Job Title
research fellow
Academic Rank
Fellow or Postdoc
Department
Neurology
Authors
Mahsa Khayat-Khoei, Susanna B. Mierau, Howard L. Weiner
Principal Investigator
Mahsa Khayat-Khoei
Categories
Tags
Introduction: Progressive multiple sclerosis (MS) results from local central nervous system (CNS) inflammation driven by CNS-resident cells following the infiltration of cells such as monocytes from the periphery. Yet little is known about the role of monocytes in different stages of MS.
Methods: We compared network activity in healthy human cortical neurons and astrocytes with and without the presence of MS-derived or healthy monocytes using microelectrode array (MEA) system. Recordings of cortical neurons were performed before adding monocytes and following the addition of monocytes to culture for 6.5 weeks, and data was analyzed.
Results: The addition of Progressive MS monocytes in comparison to healthy control monocytes led to temporary disruption of neuronal function without causing toxicity to the culture and we were able to record network activity until days-in-vitro 45. We had a 40 percent increase in action potential after feeding, suggesting robust activity. Next, we will test different concentrations of monocytes and compare cell-autonomous and non-cell-autonomous effects on the cortical networks.
Conclusion: Our study aims to establish an in vitro humanized platform for testing the effect of monocytes, or other immune cells, on cortical function. This model may provide both mechanistic insights and be utilized for screening potential therapeutics.
Introduction: Progressive multiple sclerosis (MS) results from local central nervous system (CNS) inflammation driven by immune cells that are inside the CNS. A group of immune cells called monocytes might contribute to this but their role is not yet well investigated in different stages of MS.

_Work to be completed:_
Decide whether each statement agrees with the multiple sclerosis abstract, answering yes or no and quoting the deciding words of the text: (a) Network activity was recorded until days-in-vitro 45. (b) Adding Progressive MS monocytes caused toxicity to the culture. (c) Action potential increased by 40 percent after feeding.

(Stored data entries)
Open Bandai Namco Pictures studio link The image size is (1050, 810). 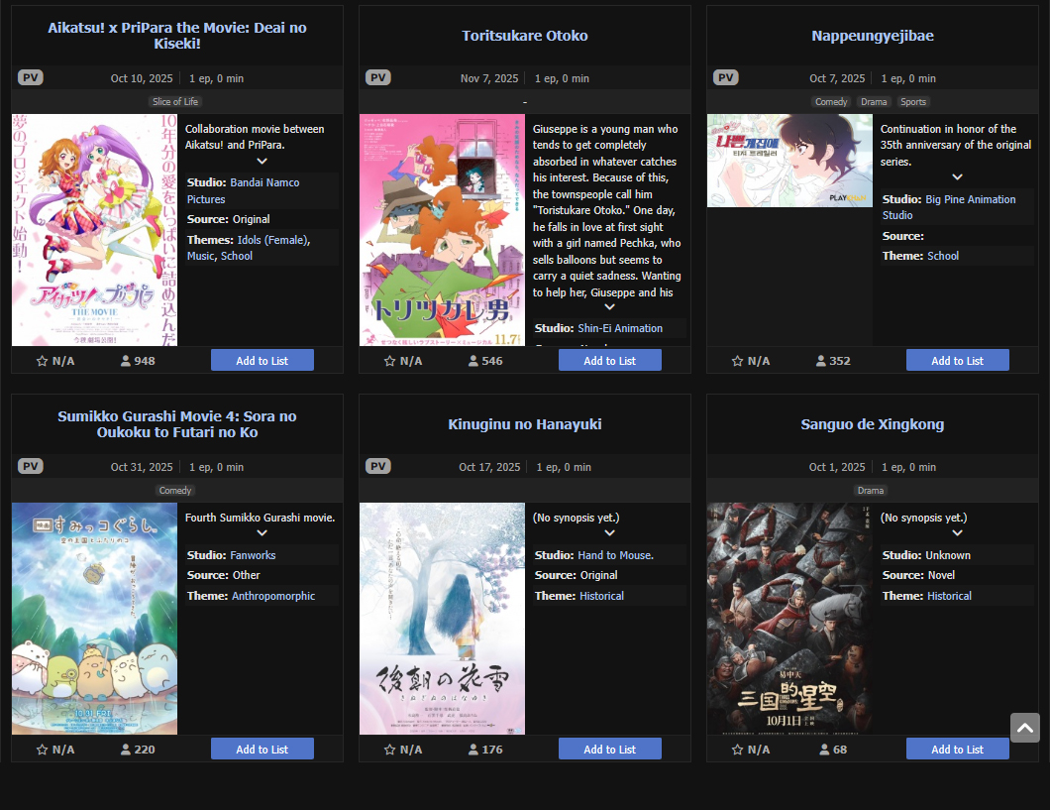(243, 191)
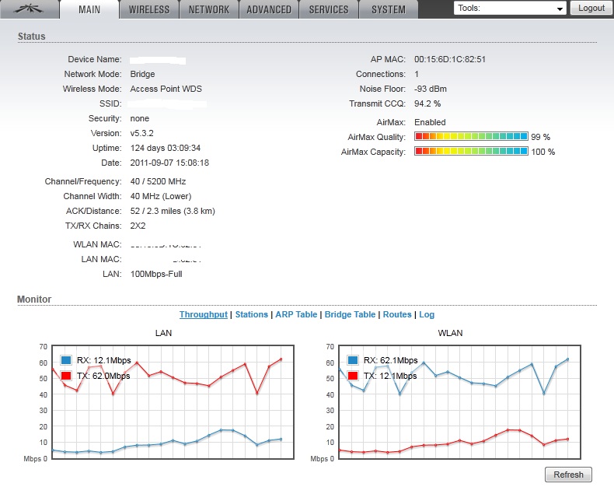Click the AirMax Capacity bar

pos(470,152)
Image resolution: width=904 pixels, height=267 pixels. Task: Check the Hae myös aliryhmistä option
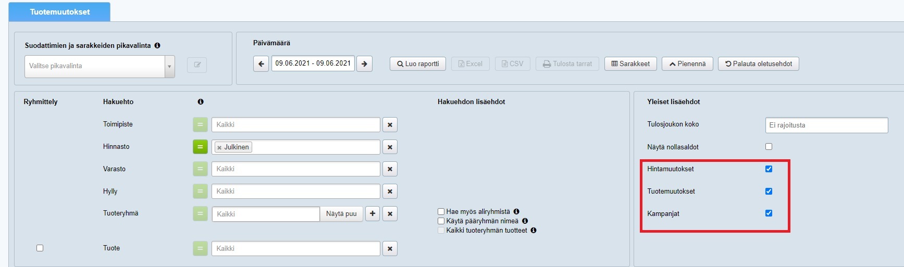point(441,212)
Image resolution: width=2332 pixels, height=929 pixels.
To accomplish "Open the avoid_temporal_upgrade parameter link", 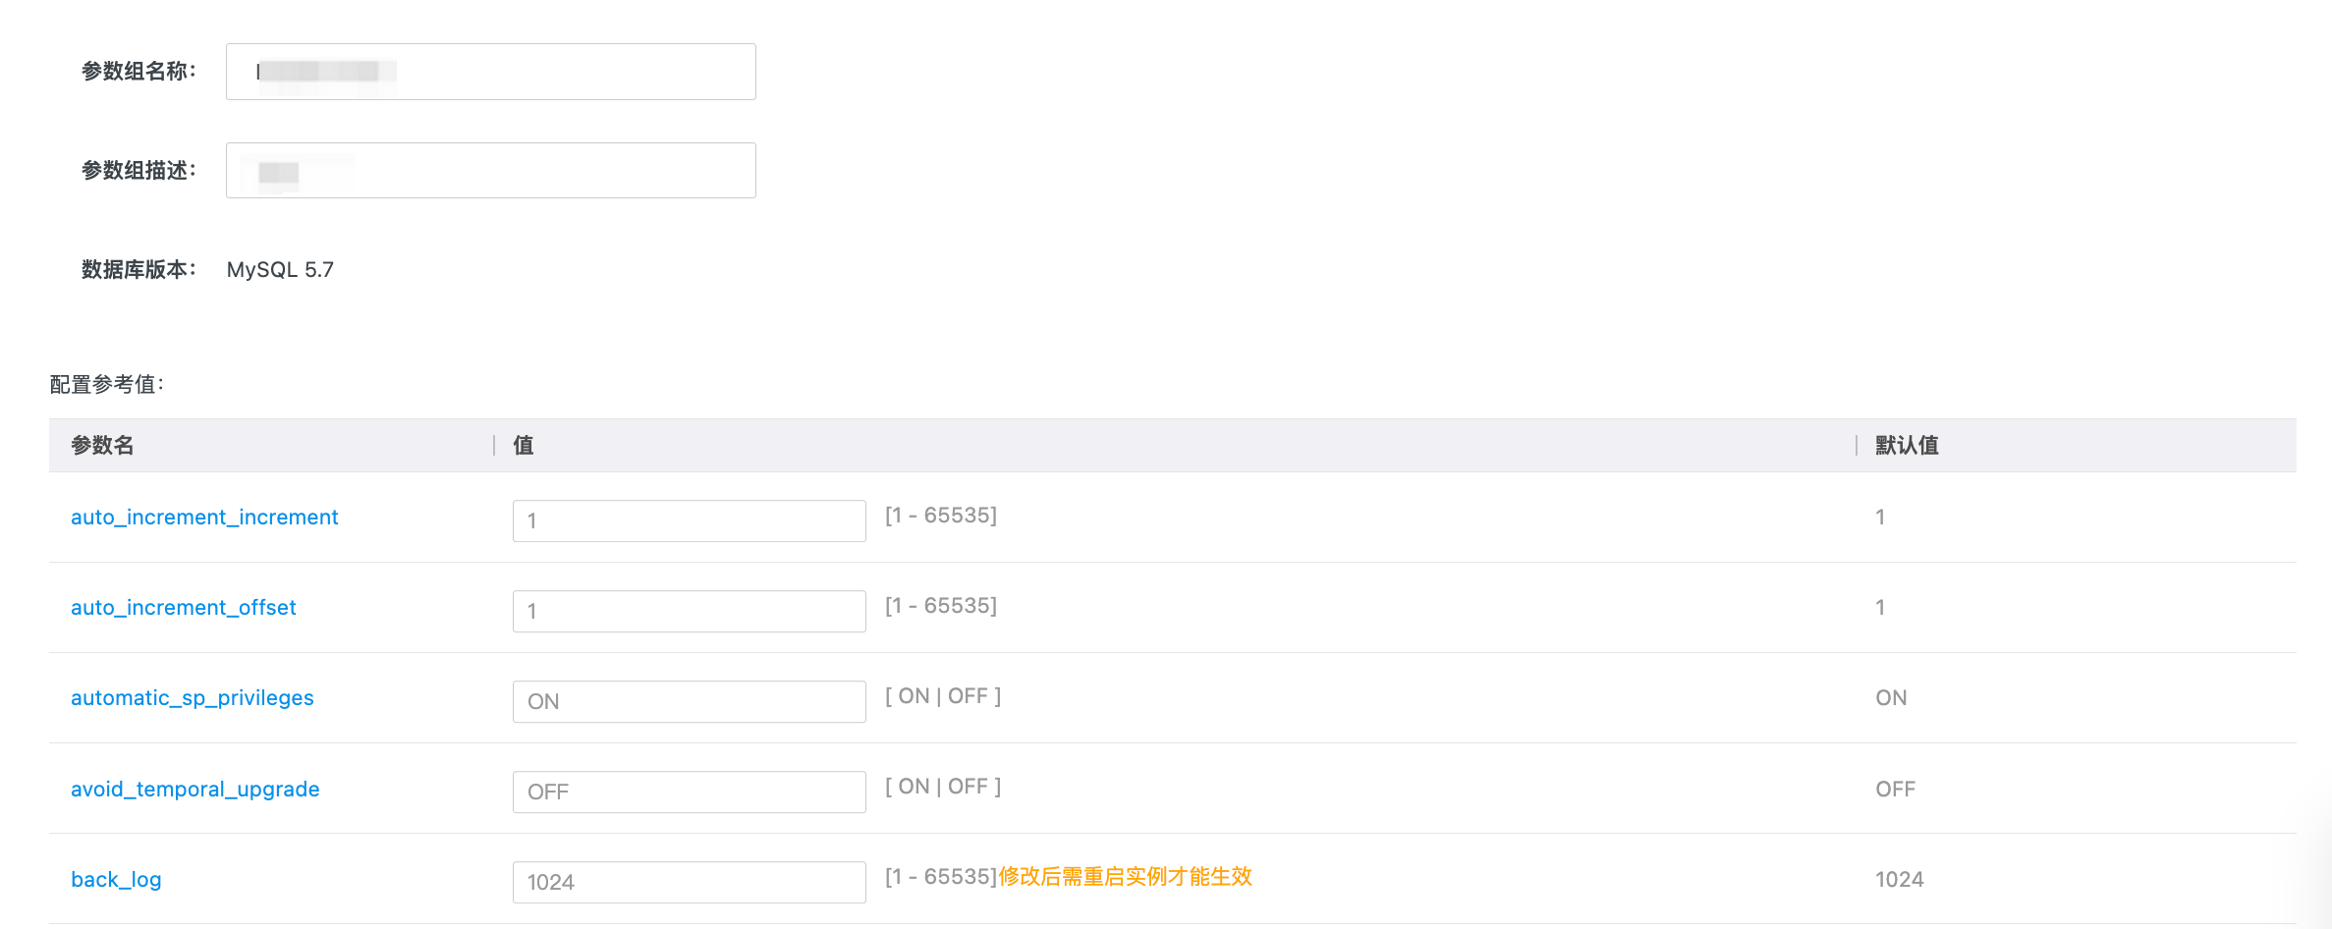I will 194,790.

_Answer section:_
(a) Yes: "we were able to record network activity until days-in-vitro 45"
(b) No: "without causing toxicity to the culture"
(c) Yes: "We had a 40 percent increase in action potential after feeding"